(Exercise): From the line that includes "For every named" to the closing line of the data, please transcribe every line exactly and add nothing.

(Material provided):
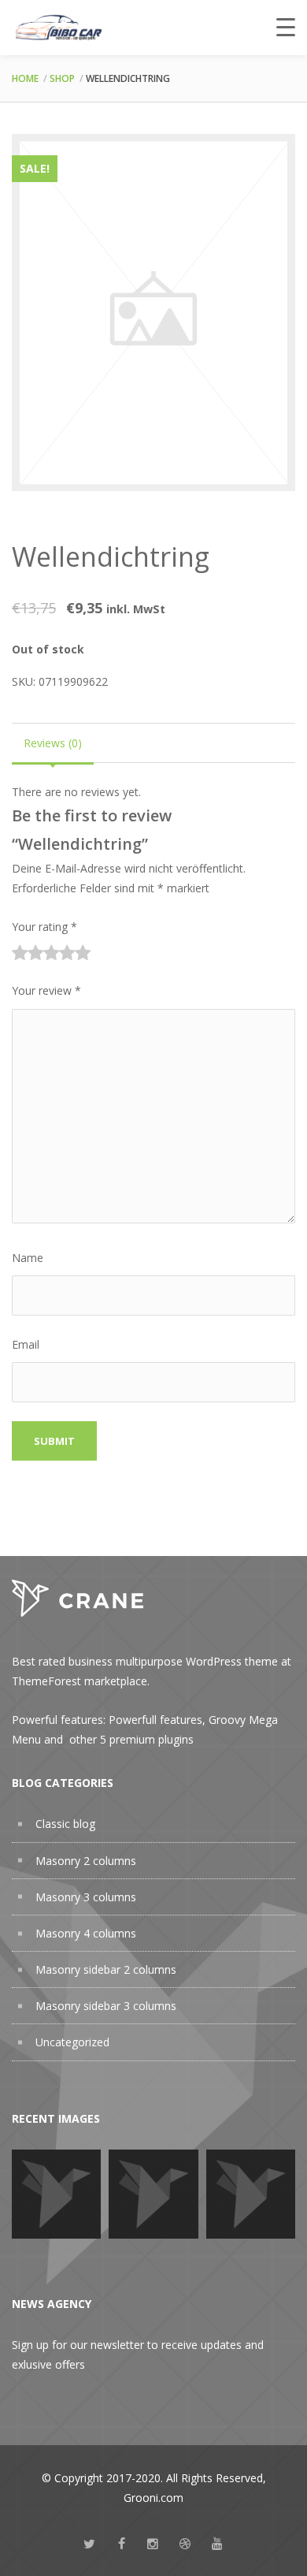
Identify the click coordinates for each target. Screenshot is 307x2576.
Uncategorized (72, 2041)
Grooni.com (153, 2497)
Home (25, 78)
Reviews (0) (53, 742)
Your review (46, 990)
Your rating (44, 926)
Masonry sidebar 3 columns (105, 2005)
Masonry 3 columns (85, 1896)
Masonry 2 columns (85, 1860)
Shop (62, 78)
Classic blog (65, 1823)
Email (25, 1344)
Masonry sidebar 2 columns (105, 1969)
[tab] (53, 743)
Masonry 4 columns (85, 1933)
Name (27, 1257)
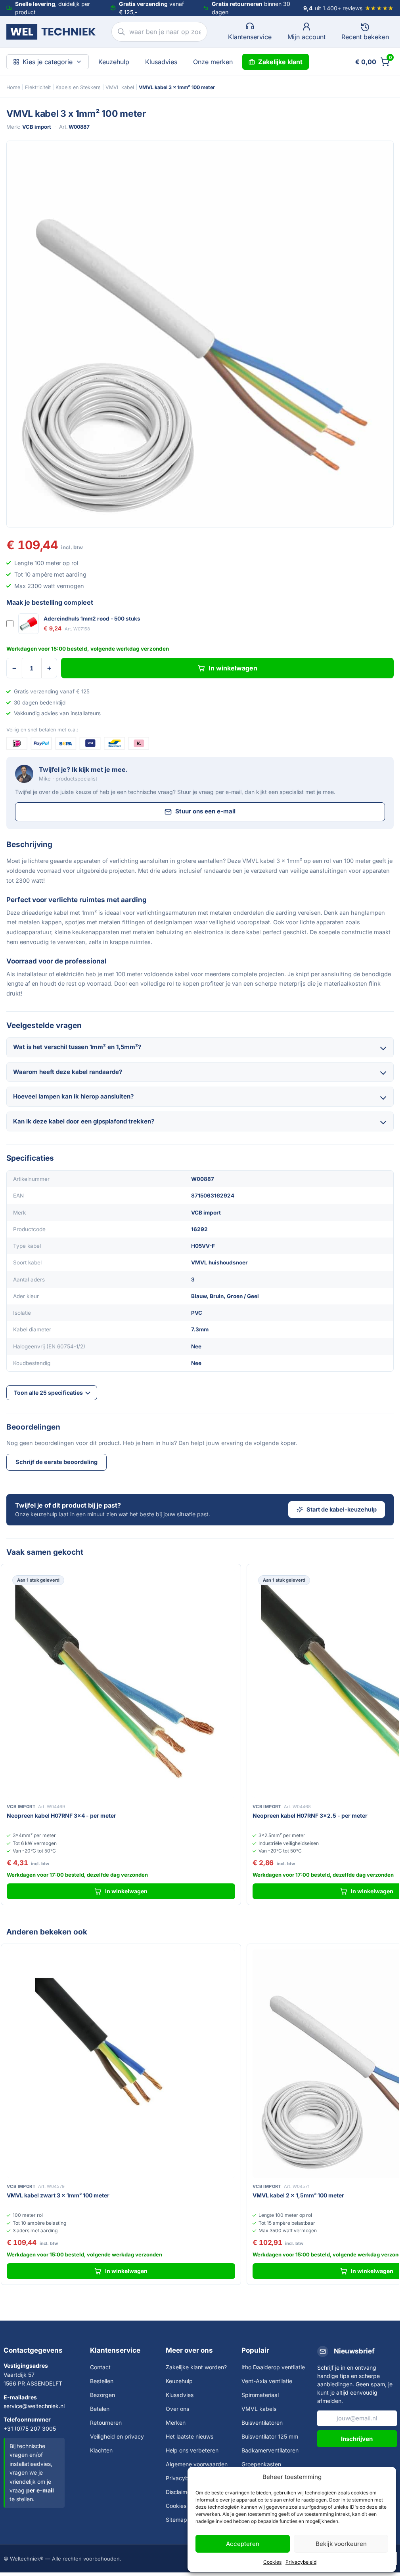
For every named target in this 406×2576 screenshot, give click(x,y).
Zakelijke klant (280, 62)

(Response to the task):
For every named target in this 406×2576 screenshot, give click(x,y).
Zakelijke klant (280, 62)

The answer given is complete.